── Текст для чтения
Как-то, посещая консультационный центр, я положила в брошюру психолога записку, сделанную на маленькой розовой бумажке. Но он был так занят, что ее не заметил. Я посещала курсы психологического здоровья. Нас сажали в кресла, на наши пупки клали мандарин, и мы должны были следить за дыханием, наблюдая, как поднимается и опускается оранжевый шарик. Да уж, мандарин на животе – это, конечно, очень успокаивало.

Десять самоубийств, десять разных имен. Дети не глотали таблеток, не прыгали с моста, не резали себе вены – они отвергли те варианты, при которых был хоть малейший шанс на спасение. Они выбрали гарантированный смертельный исход. Никому не выжить при столкновении со стальной махиной, мчащейся на скорости сто тридцать километров в час. Меня поражало, насколько быстро смывали кровь и убирали останки, насколько быстро восстанавливался график движения, чтобы пассажиры не опаздывали на работу. Как больно было смотреть на поезда, привычно проносящиеся через то место, где погибали дети, – только колеса громыхали на стыках.
────
• _Задания_
1 – Перепишите дословно часть текста для чтения: всё от «Десять самоубийств, десять» и до «громыхали на стыках.».
2 – Ответьте на вопросы по тексту для чтения:
(а) На какой бумаге была сделана записка, которую автор положила в брошюру психолога?
(б) Что клали на пупки участникам курсов психологического здоровья?
(в) С какой скоростью, согласно тексту, мчится стальная махина?
── Данные
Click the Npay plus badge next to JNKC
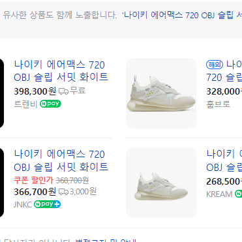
────
• _Ответы к заданиям_
1 –
Десять самоубийств, десять разных имен. Дети не глотали таблеток, не прыгали с моста, не резали себе вены – они отвергли те варианты, при которых был хоть малейший шанс на спасение. Они выбрали гарантированный смертельный исход. Никому не выжить при столкновении со стальной махиной, мчащейся на скорости сто тридцать километров в час. Меня поражало, насколько быстро смывали кровь и убирали останки, насколько быстро восстанавливался график движения, чтобы пассажиры не опаздывали на работу. Как больно было смотреть на поезда, привычно проносящиеся через то место, где погибали дети, – только колеса громыхали на стыках.

2 –
(а) На маленькой розовой бумажке.
(б) Мандарин.
(в) Сто тридцать километров в час.